I don't have pain (yet) either, just tingling, twitching, myoclonis, dry eyes. I used to have trigeminal neuralgia which was very painful but it hasn't flared in three years. As I am not diagnosed, I don't know what to expect in the future, I know I have sensory neuropathy with (I think) some demyelination, so a bit of a mix. I do wonder if one can continue like this over the long term or if one is destined to get worse over time. so far things are bad but I know they can get a lot worse!
Quote:
Originally Posted by diagnonsense
Ok.
Soo, I had noticed that a lot of people on here are talking about pain. And they are on medications for their neuropathies for it, etc.
(Neurontin, Topamax)
Now, I have been trying to figure out if there is some certain type of neuropathy that is more apt to be more painful, thus causing the need for these meds?

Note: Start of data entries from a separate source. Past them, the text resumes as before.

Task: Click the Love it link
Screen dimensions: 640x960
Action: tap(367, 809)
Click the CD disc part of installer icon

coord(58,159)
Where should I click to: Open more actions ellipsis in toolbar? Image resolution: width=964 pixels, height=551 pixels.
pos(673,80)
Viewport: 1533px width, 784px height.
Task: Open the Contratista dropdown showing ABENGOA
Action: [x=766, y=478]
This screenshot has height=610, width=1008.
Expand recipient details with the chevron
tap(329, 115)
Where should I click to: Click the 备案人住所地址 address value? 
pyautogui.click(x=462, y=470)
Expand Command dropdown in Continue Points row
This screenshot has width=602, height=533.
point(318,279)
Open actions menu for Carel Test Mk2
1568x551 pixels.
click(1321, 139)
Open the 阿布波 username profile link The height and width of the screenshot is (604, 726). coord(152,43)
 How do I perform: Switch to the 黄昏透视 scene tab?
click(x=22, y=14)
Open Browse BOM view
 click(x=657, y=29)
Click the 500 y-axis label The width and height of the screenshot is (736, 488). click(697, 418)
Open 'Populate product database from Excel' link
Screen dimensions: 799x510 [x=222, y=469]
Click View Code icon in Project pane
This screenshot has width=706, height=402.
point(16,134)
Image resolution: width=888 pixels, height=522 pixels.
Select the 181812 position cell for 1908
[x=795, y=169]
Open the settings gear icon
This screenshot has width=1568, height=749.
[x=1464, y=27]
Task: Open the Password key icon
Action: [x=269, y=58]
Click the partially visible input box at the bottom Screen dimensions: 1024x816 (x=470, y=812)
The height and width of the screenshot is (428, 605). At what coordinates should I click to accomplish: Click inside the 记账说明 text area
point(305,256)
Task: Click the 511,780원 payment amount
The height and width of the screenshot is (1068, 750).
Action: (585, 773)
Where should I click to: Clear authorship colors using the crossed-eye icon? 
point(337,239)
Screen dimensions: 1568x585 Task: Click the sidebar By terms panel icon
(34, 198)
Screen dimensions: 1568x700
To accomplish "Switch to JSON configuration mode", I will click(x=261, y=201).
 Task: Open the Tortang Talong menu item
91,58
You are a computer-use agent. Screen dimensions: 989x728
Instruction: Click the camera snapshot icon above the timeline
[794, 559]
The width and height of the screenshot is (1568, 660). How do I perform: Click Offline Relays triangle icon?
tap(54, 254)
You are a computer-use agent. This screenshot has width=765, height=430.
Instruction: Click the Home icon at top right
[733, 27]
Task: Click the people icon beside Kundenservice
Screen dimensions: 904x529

Cause I have a neuropathy.. and thank the lord, I am not in pain. (which is why I am curious)
Another thing..
I was reading something about small and large fiber neuropathies. And testing.
It appears to me that persons with small fiber often get "stuck" with idopathic as a diagnosis unless they figure out that they have diabetes or something.
Since I had an abnormal EMG/NCV does that mean that I have a large fiber abnormality?
I am honestly terrified that I will go home from Mayo with an "idiopathic" diagnosis.. I don't think I could handle that.
Its hard enough that I have poor functioning of my body and my Dr.'s won't treat me for anything, cause they don't know whats wrong, and I had to wait MONTHS to get into Mayo.
If I have to go on like this.. .. I just can't do it. 
Well, thats only 2 questions I guess.
Oh, and why doesn't anyone use the chatroom? |